PSEG is unable to reasonably estimate the range of possible loss for this matter; however, the amounts of potential disgorgement and other potential penalties that Power may incur span a wide range depending on the success of PSEG's legal arguments. These arguments include that Power’s energy market bids in a substantial majority of the hours were below the allowed rate under the Tariff and therefore any errors in those hours were immaterial and that it is unclear whether the quantity of the bids violated any legal requirement. If PSEG's legal arguments do not prevail in whole or in part with FERC or in a judicial challenge that PSEG may choose to pursue, it is likely that Power would record additional losses and that such additional losses would be material to PSEG’s and Power’s Consolidated Statements of Operations in the quarterly and annual periods in which they are recorded.
Nuclear Insurance Coverages
The following should be read in conjunction with Note 12. Commitments and Contingent Liabilities to the Consolidated Financial Statements in the Annual Report on Form 10-K for the year ended December 31, 2015.

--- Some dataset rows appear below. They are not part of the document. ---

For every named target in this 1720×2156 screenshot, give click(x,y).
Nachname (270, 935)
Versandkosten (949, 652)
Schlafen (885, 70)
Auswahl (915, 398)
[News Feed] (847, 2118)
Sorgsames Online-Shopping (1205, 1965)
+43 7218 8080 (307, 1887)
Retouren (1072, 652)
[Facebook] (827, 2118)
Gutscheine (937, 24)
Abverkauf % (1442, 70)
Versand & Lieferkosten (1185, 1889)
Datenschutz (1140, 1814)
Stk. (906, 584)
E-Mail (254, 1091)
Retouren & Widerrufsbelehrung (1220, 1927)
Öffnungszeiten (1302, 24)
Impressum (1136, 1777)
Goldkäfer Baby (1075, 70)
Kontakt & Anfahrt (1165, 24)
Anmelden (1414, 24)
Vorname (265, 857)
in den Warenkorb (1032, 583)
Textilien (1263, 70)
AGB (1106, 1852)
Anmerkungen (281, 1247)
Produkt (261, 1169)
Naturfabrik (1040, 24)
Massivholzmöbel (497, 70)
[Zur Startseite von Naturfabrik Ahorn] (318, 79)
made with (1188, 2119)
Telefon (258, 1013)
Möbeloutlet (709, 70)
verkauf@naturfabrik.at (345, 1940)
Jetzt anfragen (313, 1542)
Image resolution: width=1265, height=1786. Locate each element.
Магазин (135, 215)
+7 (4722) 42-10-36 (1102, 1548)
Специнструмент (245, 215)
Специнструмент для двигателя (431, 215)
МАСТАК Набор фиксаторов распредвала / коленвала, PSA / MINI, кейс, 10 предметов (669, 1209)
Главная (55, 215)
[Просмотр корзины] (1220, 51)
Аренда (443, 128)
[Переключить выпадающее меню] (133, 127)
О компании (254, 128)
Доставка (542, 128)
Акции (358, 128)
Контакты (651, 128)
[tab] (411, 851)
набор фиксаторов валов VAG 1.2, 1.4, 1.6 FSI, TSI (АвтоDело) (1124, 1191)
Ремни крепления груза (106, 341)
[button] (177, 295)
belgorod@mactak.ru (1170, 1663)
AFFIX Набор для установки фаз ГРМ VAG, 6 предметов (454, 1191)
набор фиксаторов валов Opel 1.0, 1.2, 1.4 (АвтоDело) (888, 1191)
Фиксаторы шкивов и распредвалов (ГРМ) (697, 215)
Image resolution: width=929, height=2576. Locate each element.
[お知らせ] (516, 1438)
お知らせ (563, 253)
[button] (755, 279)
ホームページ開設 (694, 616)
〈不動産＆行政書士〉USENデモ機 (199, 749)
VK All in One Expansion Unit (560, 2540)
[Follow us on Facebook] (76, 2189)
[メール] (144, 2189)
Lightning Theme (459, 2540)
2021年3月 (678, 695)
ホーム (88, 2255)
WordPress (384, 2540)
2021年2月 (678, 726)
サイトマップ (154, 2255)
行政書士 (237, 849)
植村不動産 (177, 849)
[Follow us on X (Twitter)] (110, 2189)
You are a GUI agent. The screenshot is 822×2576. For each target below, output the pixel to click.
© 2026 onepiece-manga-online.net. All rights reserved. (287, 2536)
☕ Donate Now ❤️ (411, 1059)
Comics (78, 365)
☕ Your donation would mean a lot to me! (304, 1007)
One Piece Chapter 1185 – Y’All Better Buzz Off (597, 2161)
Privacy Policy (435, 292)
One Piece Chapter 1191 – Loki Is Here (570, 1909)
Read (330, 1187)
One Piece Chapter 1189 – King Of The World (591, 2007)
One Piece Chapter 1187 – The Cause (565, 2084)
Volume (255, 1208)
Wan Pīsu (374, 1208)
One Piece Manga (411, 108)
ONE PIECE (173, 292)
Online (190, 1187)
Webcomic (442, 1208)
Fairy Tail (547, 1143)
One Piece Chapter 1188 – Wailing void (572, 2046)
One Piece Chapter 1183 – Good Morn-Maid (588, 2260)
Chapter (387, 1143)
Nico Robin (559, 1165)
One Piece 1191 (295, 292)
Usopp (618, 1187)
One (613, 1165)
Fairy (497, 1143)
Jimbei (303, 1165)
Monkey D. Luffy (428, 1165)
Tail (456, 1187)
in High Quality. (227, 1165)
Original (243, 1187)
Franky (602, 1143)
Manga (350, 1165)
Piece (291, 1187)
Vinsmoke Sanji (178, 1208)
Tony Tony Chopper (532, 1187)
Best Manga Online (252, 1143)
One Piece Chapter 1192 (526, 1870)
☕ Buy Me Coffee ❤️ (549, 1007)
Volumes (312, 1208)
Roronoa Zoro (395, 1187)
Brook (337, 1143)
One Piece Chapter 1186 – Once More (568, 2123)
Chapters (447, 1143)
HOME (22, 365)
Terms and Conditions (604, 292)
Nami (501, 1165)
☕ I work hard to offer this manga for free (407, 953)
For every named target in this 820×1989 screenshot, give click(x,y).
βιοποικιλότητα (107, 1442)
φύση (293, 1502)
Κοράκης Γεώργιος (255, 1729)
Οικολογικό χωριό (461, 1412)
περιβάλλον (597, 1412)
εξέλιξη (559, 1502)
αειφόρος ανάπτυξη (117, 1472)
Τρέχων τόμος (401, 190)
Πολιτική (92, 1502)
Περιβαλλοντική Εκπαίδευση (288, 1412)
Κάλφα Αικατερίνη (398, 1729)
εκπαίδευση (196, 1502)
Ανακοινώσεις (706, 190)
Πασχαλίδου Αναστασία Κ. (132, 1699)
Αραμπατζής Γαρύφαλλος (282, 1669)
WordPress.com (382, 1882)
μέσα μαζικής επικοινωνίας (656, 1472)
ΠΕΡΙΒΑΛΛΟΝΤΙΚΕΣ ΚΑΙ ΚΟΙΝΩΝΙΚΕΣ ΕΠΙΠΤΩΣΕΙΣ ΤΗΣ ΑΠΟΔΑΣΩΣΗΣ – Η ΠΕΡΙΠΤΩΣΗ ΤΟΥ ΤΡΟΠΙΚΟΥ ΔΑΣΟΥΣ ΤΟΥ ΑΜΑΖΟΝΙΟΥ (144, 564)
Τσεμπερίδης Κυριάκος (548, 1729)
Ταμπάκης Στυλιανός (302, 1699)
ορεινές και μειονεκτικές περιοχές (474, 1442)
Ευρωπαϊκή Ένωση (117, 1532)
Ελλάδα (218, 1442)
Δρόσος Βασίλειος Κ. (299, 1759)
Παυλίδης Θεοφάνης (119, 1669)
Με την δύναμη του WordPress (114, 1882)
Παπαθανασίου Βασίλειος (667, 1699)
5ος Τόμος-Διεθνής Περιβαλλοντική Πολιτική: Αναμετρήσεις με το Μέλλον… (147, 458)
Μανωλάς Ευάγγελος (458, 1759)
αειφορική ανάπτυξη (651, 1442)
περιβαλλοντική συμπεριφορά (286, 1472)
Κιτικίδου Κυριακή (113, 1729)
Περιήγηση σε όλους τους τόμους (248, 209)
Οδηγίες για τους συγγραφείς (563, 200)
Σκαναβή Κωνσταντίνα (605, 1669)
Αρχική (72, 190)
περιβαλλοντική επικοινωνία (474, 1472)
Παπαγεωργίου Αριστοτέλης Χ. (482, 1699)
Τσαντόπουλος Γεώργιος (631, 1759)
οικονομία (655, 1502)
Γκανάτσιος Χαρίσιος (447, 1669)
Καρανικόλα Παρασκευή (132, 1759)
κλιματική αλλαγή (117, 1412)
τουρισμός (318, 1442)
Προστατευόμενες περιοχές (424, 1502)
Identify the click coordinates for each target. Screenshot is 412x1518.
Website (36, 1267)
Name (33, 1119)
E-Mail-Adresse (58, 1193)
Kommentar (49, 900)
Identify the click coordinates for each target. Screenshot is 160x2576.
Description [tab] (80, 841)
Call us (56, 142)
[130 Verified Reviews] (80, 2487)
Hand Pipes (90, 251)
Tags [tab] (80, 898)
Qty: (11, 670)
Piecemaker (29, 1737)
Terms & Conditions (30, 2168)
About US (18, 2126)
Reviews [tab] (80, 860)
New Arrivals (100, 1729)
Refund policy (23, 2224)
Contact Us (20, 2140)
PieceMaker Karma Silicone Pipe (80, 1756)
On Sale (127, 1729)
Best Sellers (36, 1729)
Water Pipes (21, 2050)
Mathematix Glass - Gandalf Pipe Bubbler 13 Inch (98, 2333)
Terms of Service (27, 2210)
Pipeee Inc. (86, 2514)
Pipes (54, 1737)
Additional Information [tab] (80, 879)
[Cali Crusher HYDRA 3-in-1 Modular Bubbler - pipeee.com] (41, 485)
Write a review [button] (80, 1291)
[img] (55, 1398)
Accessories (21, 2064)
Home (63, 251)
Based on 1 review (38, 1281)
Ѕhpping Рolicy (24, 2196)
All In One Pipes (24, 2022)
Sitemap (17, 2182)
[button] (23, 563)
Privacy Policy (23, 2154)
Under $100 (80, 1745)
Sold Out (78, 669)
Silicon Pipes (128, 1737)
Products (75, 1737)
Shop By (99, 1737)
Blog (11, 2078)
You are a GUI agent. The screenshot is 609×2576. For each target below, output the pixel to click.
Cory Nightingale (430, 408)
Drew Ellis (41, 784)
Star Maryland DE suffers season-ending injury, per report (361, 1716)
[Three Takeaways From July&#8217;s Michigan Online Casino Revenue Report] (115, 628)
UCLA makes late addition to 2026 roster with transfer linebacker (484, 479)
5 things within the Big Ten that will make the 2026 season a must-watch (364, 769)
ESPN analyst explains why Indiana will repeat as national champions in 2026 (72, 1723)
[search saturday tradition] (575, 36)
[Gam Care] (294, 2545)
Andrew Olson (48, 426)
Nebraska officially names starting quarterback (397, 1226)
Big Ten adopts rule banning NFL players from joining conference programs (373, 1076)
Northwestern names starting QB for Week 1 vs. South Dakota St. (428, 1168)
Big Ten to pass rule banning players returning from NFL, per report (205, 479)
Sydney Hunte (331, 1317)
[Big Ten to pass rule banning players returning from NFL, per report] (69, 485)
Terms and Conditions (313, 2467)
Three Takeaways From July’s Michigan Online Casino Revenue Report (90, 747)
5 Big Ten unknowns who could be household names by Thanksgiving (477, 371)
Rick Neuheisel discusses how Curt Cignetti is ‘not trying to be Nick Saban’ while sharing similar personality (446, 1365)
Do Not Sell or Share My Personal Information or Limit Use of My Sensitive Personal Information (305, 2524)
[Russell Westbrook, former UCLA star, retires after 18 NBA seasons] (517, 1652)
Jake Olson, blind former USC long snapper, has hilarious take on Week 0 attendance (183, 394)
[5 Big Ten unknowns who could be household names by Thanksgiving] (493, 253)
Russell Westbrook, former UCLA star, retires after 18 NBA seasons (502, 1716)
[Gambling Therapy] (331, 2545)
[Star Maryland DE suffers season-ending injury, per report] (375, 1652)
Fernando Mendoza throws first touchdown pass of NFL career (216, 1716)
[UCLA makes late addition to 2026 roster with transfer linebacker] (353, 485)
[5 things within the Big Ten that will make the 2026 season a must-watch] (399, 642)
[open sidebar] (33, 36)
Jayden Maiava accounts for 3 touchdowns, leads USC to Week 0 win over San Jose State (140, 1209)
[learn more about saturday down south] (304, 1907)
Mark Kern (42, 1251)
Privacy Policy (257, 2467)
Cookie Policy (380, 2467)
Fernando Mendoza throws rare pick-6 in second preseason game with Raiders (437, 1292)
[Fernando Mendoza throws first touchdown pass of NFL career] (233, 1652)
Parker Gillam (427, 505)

Based upon a review of its nuclear insurance, Power made changes to its Nuclear Electric Insurance Limited (NEIL) insurance coverage of the excess layer for property damage which became effective on April 1, 2016. The excess layer provides coverage above the primary layer of NEIL insurance coverage for property damage of $1.5 billion. For the excess layer at the Salem/Hope Creek site, Power purchased coverage for property damage of $300 million due to a nuclear event and $300 million due to a non-nuclear event. For the excess layer at the Peach Bottom site, Power purchased coverage for its ownership interest for property damage of $300 million due to a nuclear event. For the excess layer at the Peach Bottom site, Exelon purchased coverage for property damage of $600 million due to a non-nuclear event which covers the ownership interest of Power.